A novel study suggests that Earth's inner core oscillates
Our planet may not function as we previously believed.
The University of Southern California scientists have provided evidence that the Earth’s inner core oscillates, according to a press release by the institution published Friday. This finding contradicts previously accepted models that assumed the Earth consistently rotates at a faster rate than the planet’s surface.
It may also help explain the variation in the length of a day, which has been shown to oscillate persistently for the past several decades.
A 20-year-old assertion
“From our findings, we can see the Earth’s surface shifts compared to its inner core, as people have asserted for 20 years,” said John E. Vidale, co-author of the study and Dean’s Professor of Earth Sciences at USC Dornsife College of Letters, Arts and Sciences. “However, our latest observations show that the inner core spun slightly slower from 1969-71 and then moved the other direction from 1971-74. We also note that the length of the day grew and shrank as would be predicted.
“The coincidence of those two observations makes oscillation the likely interpretation.”
The researchers used data from the Large Aperture Seismic Array (LASA), a U.S. Air Force facility in Montana, to suggest that the inner core of our Earth rotated slower than previously predicted, approximately 0.1 degrees per year. This was not what the scientists expected to find.

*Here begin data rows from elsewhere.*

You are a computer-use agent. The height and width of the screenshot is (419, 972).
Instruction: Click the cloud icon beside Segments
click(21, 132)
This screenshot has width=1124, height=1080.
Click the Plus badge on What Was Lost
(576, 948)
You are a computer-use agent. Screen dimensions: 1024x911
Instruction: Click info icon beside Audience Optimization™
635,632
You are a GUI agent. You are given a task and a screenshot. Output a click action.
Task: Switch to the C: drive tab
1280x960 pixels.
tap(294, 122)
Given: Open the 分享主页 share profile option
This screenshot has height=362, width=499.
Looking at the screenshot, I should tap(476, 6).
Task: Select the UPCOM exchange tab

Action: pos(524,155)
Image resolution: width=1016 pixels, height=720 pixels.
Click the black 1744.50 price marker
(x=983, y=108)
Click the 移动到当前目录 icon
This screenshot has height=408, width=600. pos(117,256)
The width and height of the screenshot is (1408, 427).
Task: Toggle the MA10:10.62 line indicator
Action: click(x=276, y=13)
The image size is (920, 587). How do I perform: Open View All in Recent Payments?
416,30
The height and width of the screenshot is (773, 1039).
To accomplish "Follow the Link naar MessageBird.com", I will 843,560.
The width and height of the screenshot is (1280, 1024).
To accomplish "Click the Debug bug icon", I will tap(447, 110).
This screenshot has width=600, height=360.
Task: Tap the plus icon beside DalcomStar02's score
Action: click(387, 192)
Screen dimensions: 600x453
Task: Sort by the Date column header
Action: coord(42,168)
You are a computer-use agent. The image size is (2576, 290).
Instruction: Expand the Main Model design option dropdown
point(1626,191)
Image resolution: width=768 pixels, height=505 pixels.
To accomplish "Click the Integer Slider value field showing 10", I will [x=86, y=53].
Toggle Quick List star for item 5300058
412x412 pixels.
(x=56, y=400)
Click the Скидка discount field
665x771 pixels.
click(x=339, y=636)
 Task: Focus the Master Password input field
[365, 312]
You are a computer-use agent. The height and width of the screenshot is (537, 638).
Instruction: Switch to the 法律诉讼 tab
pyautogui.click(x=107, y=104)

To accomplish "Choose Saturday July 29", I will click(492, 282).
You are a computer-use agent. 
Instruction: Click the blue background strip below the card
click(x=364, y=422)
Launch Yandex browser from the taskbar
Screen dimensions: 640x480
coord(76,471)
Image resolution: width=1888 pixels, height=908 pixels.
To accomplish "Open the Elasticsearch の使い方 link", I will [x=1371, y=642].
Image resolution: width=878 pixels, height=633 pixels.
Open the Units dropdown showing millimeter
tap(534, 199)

“The idea the inner core oscillates was a model that was out there, but the community has been split on whether it was viable,” Vidale explained. “We went into this expecting to see the same rotation direction and rate in the earlier pair of atomic tests, but instead we saw the opposite. We were quite surprised to find that it was moving in the other direction.”
Now, the team needs to find sufficiently precise observations to compare against their current results in order to continue future research. They hope to do that by using seismological data from atomic tests used in previous studies.
An inner core that oscillates
However, their current data does support the speculation that Earth's inner core oscillates based on variations in the length of day — plus or minus 0.2 seconds over six years — and geomagnetic fields.
“The inner core is not fixed — it’s moving under our feet, and it seems to go back and forth a couple of kilometers every six years,” Vidale said. “One of the questions we tried to answer is, does the inner core progressively move, or is it mostly locked compared to everything else in the long term? We're trying to understand how the inner core formed and how it moves over time — this is an important step in better understanding this process.”
As sensor technology advances, the intrepid team of researchers may soon find the tools they need to prove their theory. This next step would forever change how we look at our planet's inner core.
The results of the study were published in the journal Science Advances.
We investigate the differential rotation of Earth’s inner core relative to the mantle using pairs of precisely located nuclear explosions. We find that the inner core subrotated at least 0.1° from 1969 to 1971, in contrast to superrotation of ~0.29° from 1971 to 1974. These observations contradict models of steady inner core rotation and models that posit much faster rotation rates. The reversal of polarity, timing, and rotation rates is consistent with a model of oscillations about an equilibrium with gravitational locking of the mantle and inner core due to lateral density variations. The model, which has a 6-year period, can explain the variation in the length of day, which has oscillated fairly steadily for the past decades. Inner core oscillation would also allow interpretations of causal connections between inner core and mantle lateral variations, which are problematic if the inner core consistently superrotates.